::: Provided records :::
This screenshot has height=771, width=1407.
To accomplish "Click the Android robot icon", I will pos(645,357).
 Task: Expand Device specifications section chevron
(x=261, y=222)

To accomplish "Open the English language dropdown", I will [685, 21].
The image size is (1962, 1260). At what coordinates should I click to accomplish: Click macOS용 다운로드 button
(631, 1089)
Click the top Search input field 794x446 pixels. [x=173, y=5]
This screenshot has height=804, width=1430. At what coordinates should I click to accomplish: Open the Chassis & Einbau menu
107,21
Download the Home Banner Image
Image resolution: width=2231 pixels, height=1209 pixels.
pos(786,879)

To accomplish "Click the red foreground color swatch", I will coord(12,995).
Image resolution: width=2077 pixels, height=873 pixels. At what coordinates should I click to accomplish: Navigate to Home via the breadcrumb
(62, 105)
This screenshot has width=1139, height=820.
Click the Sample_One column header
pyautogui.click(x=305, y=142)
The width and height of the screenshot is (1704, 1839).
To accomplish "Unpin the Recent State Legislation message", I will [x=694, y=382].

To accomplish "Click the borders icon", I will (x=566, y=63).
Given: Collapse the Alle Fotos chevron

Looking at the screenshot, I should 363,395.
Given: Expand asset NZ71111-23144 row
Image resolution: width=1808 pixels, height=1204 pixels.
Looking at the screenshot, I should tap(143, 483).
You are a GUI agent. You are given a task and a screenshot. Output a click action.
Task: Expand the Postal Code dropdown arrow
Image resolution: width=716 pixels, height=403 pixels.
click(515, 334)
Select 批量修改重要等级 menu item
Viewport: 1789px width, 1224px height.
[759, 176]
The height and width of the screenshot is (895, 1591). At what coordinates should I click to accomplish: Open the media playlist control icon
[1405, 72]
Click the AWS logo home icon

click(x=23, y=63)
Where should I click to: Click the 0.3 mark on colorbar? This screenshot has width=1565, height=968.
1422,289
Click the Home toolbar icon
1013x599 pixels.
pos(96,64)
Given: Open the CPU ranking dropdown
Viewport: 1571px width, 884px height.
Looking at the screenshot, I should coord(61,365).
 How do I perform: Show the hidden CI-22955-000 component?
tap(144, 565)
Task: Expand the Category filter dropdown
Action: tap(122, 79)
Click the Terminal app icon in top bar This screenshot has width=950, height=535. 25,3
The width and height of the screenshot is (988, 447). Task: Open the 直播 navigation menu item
:::
Problem details - Only the lines containing "will" are needed; pull them out of the listing.

Solution -
To accomplish "Click the Android robot icon", I will pos(645,357).
To accomplish "Open the English language dropdown", I will [685, 21].
To accomplish "Click the red foreground color swatch", I will coord(12,995).
To accomplish "Unpin the Recent State Legislation message", I will [x=694, y=382].
To accomplish "Click the borders icon", I will (x=566, y=63).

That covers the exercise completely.